I can reproduce it quite often by running Spark clusters. I would say that one cluster out of five comes out bad with some worker unable to talk to the master. Since we do a lot of automated tests and performance measurements, we get many outliers and basically makes Swarm with overlay networks too unreliable.

dvenza commented 8 years ago

There is something fishy in the overlay network namespace. Here is the vxlan fdb on the host on which the "blocked" container is running:

$ sudo nsenter --net=/var/run/docker/netns/1-07e76e17d6 bridge fdb show dev vxlan1
6e:ed:5e:b7:60:b1 vlan 1 permanent
6e:ed:5e:b7:60:b1 permanent
02:42:0a:00:04:11
33:33:00:00:00:01 self permanent
01:00:5e:00:00:01 self permanent
33:33:ff:b7:60:b1 self permanent
02:42:0a:00:04:10 dst 192.168.47.12 self permanent
02:42:0a:00:04:03 dst 192.168.47.19 self permanent
02:42:0a:00:04:0f dst 192.168.47.12 self permanent
02:42:0a:00:04:0e dst 192.168.47.20 self permanent
02:42:0a:00:04:0d dst 192.168.47.20 self permanent
02:42:0a:00:04:0c dst 192.168.47.13 self permanent
02:42:0a:00:04:0b dst 192.168.47.17 self permanent
02:42:0a:00:04:09 dst 192.168.47.15 self permanent
02:42:0a:00:04:08 dst 192.168.47.16 self permanent
02:42:0a:00:04:07 dst 192.168.47.16 self permanent
02:42:0a:00:04:13 dst 192.168.47.21 self permanent
02:42:0a:00:04:06 dst 192.168.47.21 self permanent
02:42:0a:00:04:12 dst 192.168.47.18 self permanent
02:42:0a:00:04:05 dst 192.168.47.18 self permanent

02:42:0a:00:04:11 is the MAC address of the container with which the "blocked" container cannot talk. The other MAC addresses have an IP address, but that one does not.

Any idea, @mavenugo ?

mavenugo commented 8 years ago

Thanks @dvenza. i will page @mrjana to see if he has any ideas.

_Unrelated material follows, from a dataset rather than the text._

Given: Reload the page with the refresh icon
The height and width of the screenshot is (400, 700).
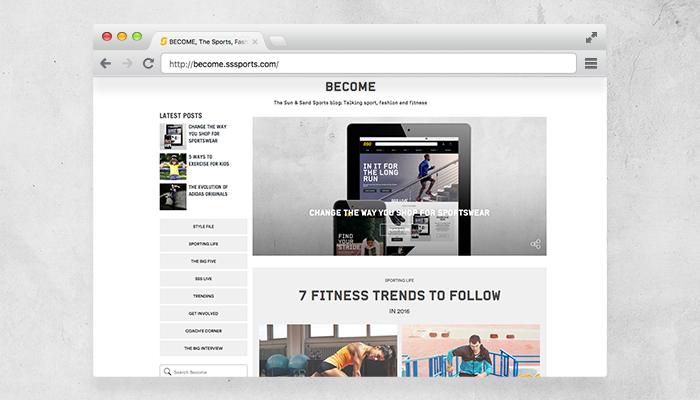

adamlc commented 8 years ago

I'm also getting this issue too. Unfortunately I know virtually nothing about networking. My setup is pretty much identical to @paulcadman.

I've actually had the issue for some time over the last few docker releases. It got so bad at one point I recreated the whole overlay network and containers and its been good for a few weeks, but its happening again :(

If there's anything I can debug let me know. We're running on EC2 is that helps.

Client:
 Version:      1.11.1
 API version:  1.23
 Go version:   go1.5.4
 Git commit:   5604cbe
 Built:        Wed Apr 27 00:34:42 2016
 OS/Arch:      linux/amd64

Server:
 Version:      swarm/1.2.0
 API version:  1.22
 Go version:   go1.5.4
 Git commit:   a6c1f14
 Built:        Wed Apr 13 05:58:31 UTC 2016
 OS/Arch:      linux/amd64

Containers: 33
 Running: 26
 Paused: 0
 Stopped: 7
Images: 45
Server Version: swarm/1.2.0
Role: primary
Strategy: spread
Filters: health, port, dependency, affinity, constraint
Nodes: 3
 swarm-node-eu-west1-1a-2: 10.0.1.193:2376
  └ Status: Healthy
  └ Containers: 10
  └ Reserved CPUs: 0 / 2
  └ Reserved Memory: 1.322 GiB / 3.624 GiB
  └ Labels: executiondriver=, kernelversion=3.10.0-327.13.1.el7.x86_64, operatingsystem=CentOS Linux 7 (Core), storagedriver=overlay
  └ Error: (none)
  └ UpdatedAt: 2016-08-11T08:13:38Z
  └ ServerVersion: 1.11.1
 swarm-node-eu-west1-1b-2: 10.0.0.150:2376
  └ Status: Healthy
  └ Containers: 12
  └ Reserved CPUs: 0 / 2
  └ Reserved Memory: 1.322 GiB / 3.624 GiB
  └ Labels: executiondriver=, kernelversion=3.10.0-327.10.1.el7.x86_64, operatingsystem=CentOS Linux 7 (Core), storagedriver=overlay
  └ Error: (none)
  └ UpdatedAt: 2016-08-11T08:13:30Z
  └ ServerVersion: 1.11.1
 swarm-node-eu-west1-1c-2: 10.0.2.227:2376
  └ Status: Healthy
  └ Containers: 11
  └ Reserved CPUs: 0 / 2
  └ Reserved Memory: 330 MiB / 3.624 GiB
  └ Labels: executiondriver=, kernelversion=3.10.0-327.10.1.el7.x86_64, operatingsystem=CentOS Linux 7 (Core), storagedriver=overlay
  └ Error: (none)
  └ UpdatedAt: 2016-08-11T08:13:43Z
  └ ServerVersion: 1.11.1
Plugins:
 Volume:
 Network:
Kernel Version: 3.10.0-327.10.1.el7.x86_64
Operating System: linux
Architecture: amd64
CPUs: 6
Total Memory: 10.87 GiB
Name: fcf67f74802a
Docker Root Dir:
Debug mode (client): false
Debug mode (server): false
WARNING: No kernel memory limit support

Linux support-eu-west1-1a-1 3.10.0-327.10.1.el7.x86_64 #1 SMP Tue Feb 16 17:03:50 UTC 2016 x86_64 x86_64 x86_64 GNU/Linux

dvenza commented 8 years ago

On a new deployment with 25 machines this problem blocks network communication for about half of the containers that I create, making it completely worthless.

Any news?

lamhaison commented 8 years ago

I have face to with same issue. I think overlay network is unreliable in ubuntu.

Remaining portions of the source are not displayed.